### [EXERCISE]
Scale the records below by copying every line again, requests included, with each coordinate in the answers multiplied by 0.5 and rounded to a whole number, halves rounding up. Leave the pictures out of your reply.

═══ RECORDED DATA

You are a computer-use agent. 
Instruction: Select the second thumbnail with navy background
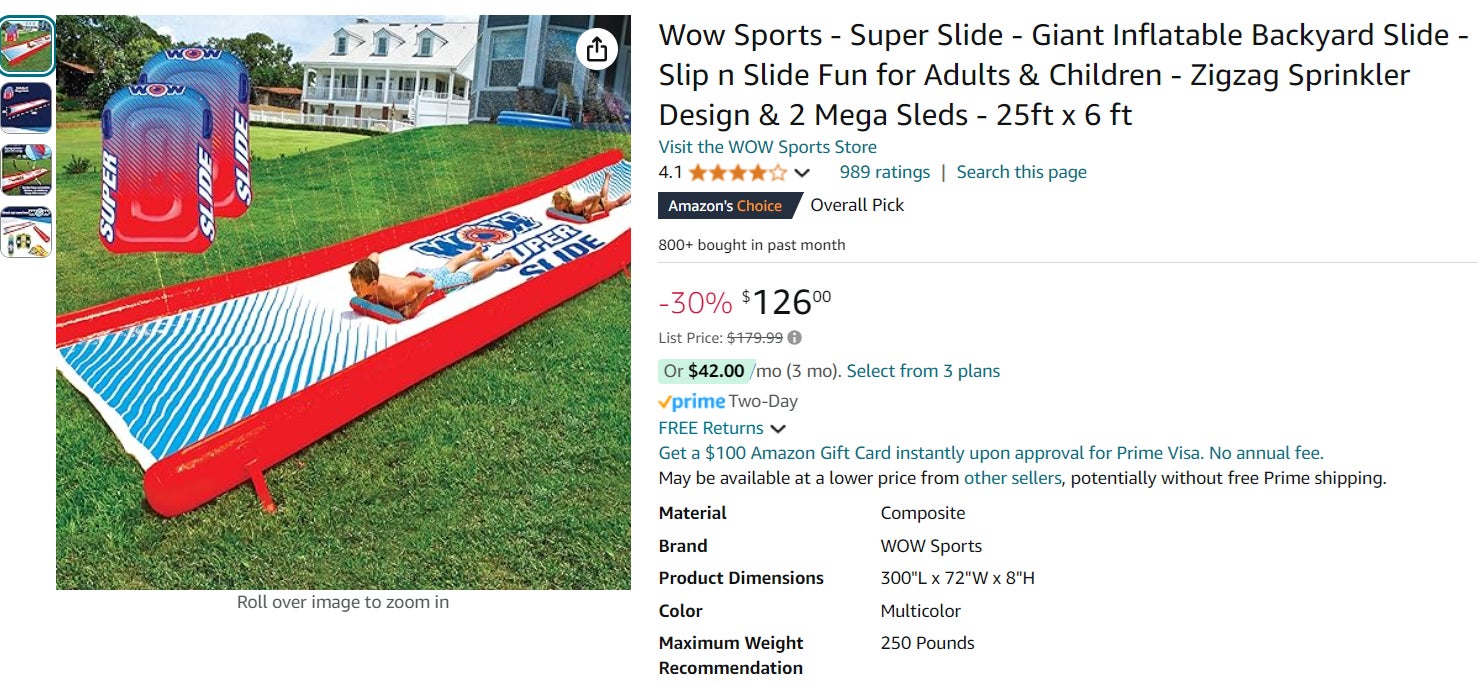tap(27, 108)
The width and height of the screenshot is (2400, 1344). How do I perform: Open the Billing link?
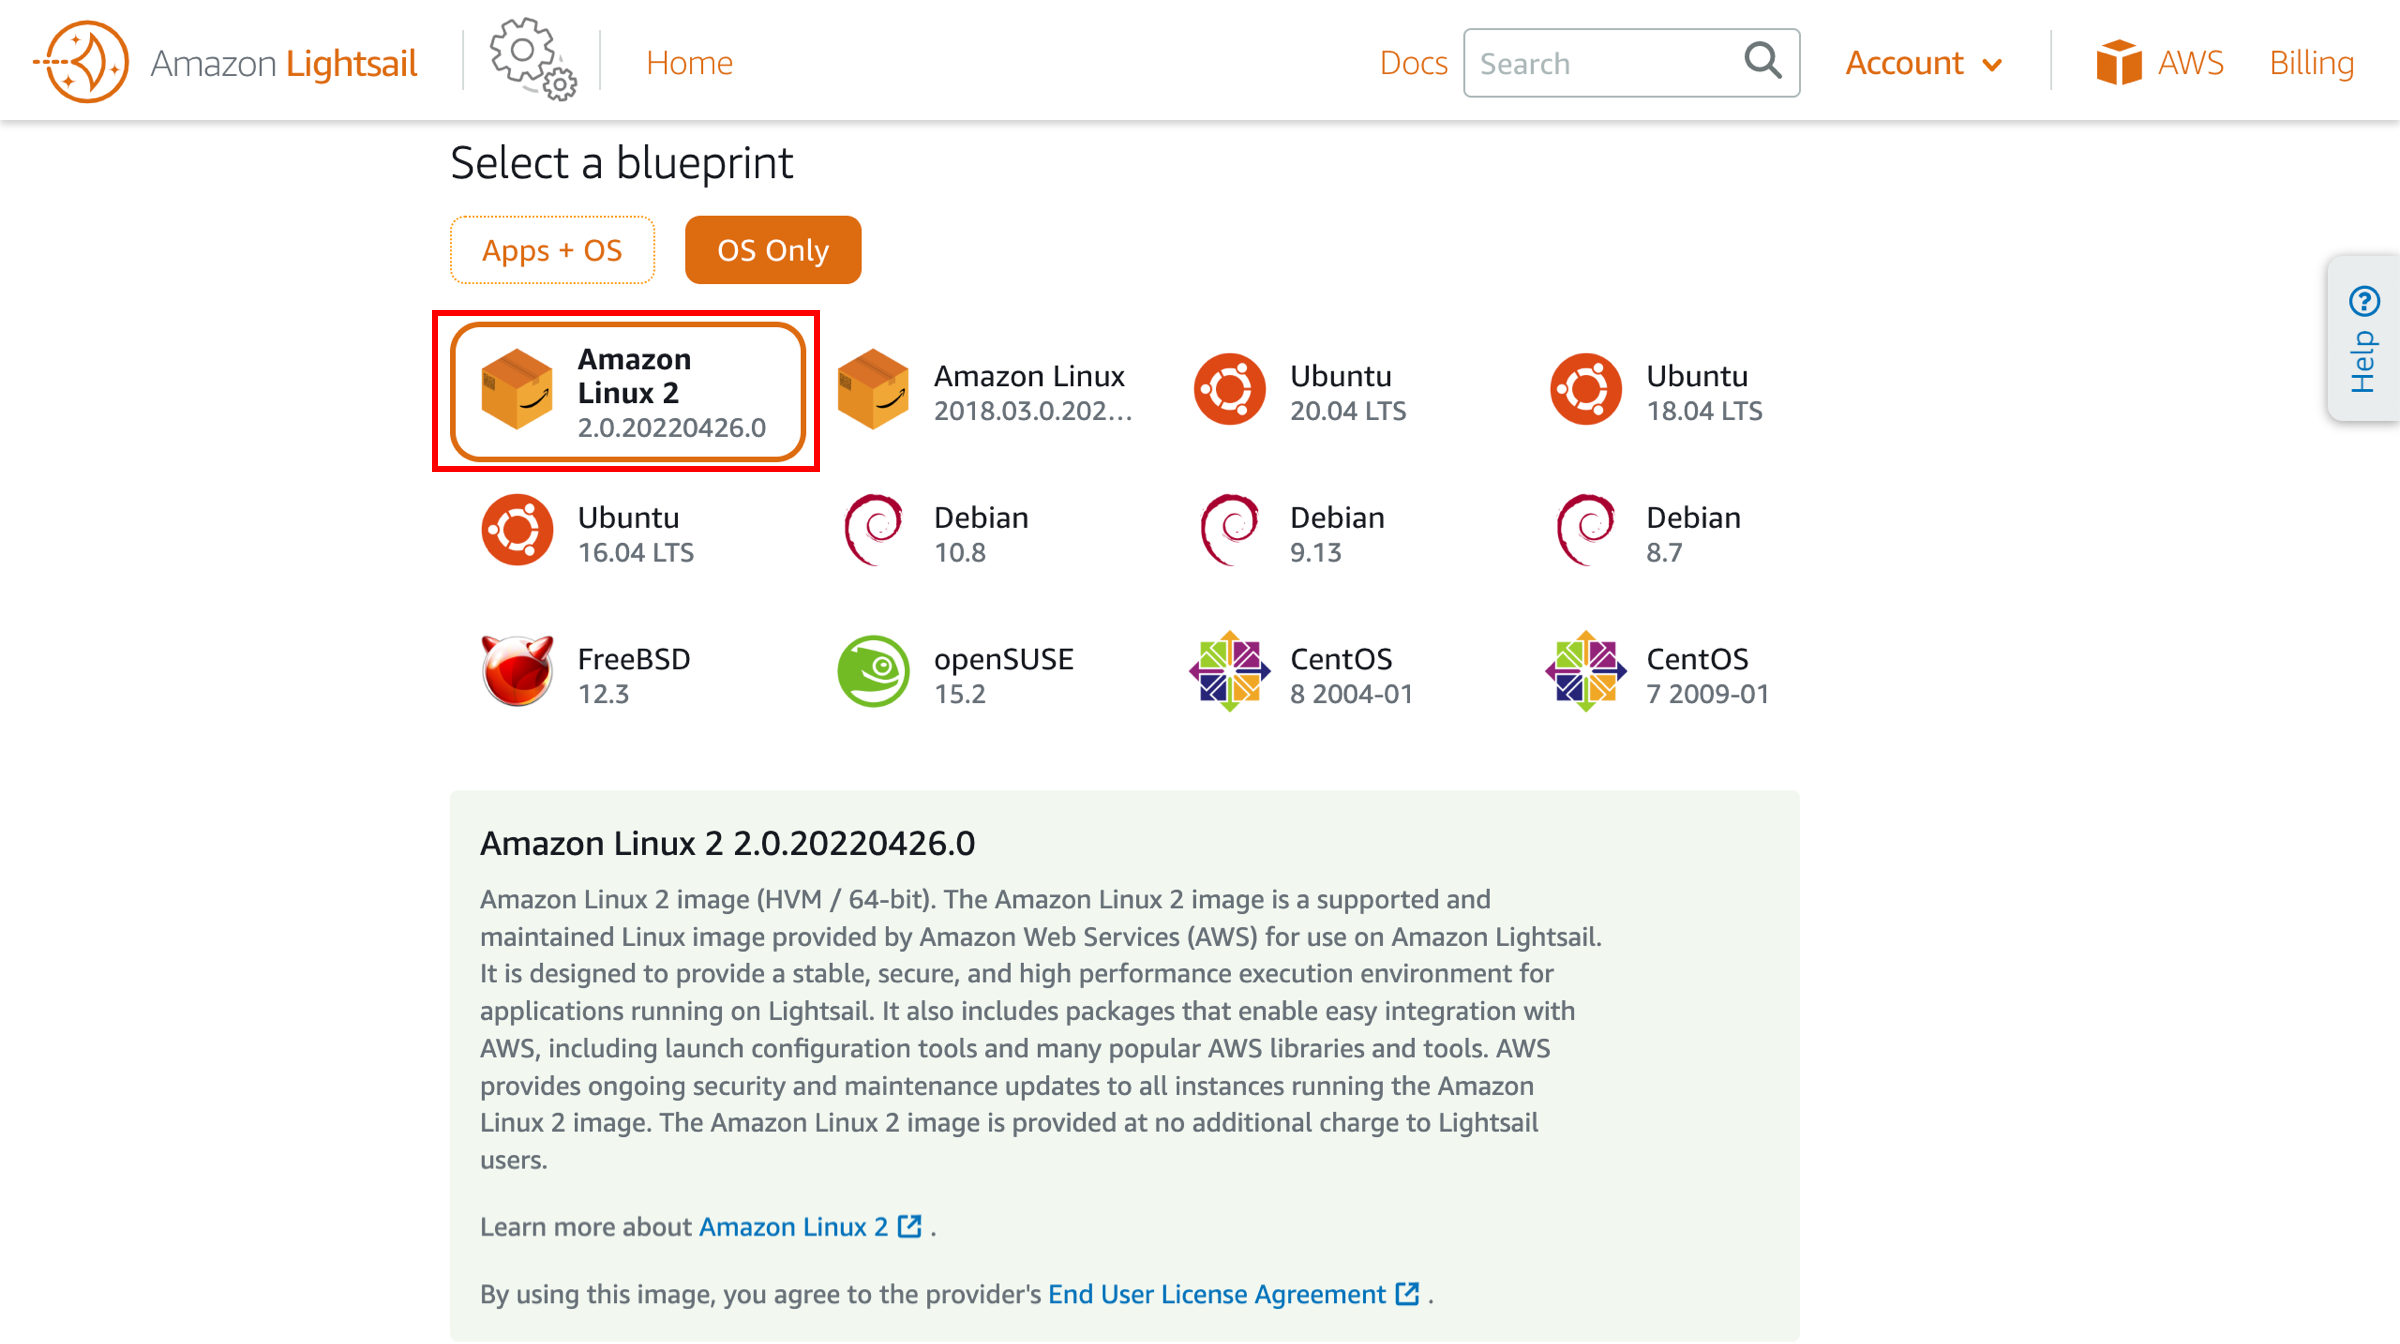[x=2311, y=62]
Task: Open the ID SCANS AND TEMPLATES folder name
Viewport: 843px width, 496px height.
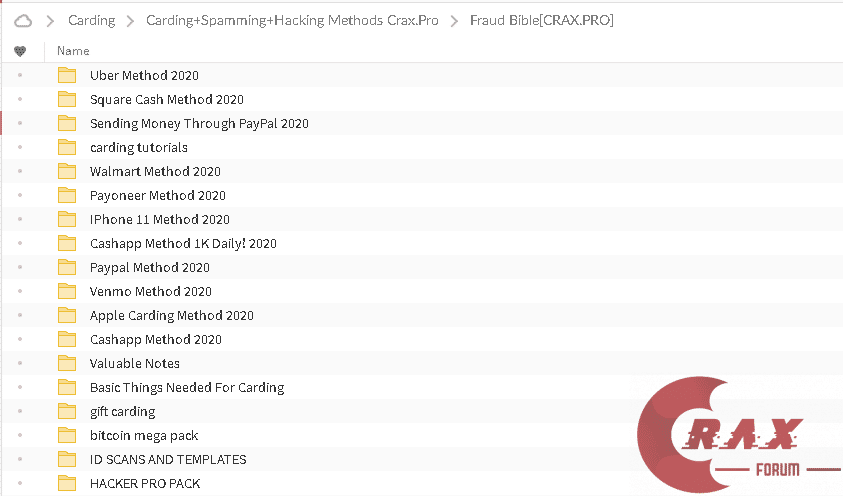Action: coord(168,460)
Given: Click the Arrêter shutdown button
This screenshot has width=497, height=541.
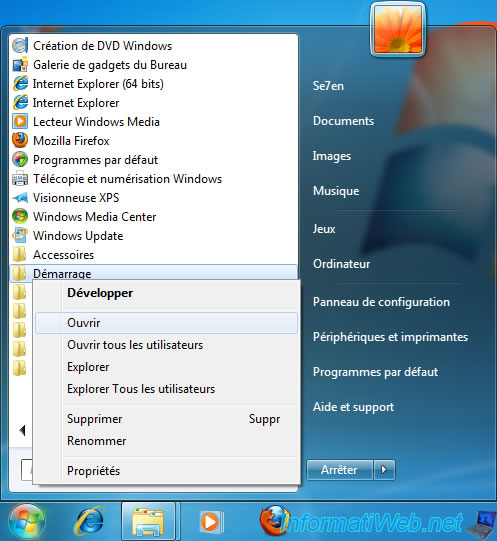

══════

### [PROBLEM SOLUTION]
You are a computer-use agent. 
Instruction: Select the second thumbnail with navy background
tap(14, 54)
The width and height of the screenshot is (2400, 1344). How do I perform: Open the Billing link?
[x=1156, y=31]
Task: Open the ID SCANS AND TEMPLATES folder name
Viewport: 843px width, 496px height.
Action: coord(84,230)
Given: Click the Arrêter shutdown button
This screenshot has width=497, height=541.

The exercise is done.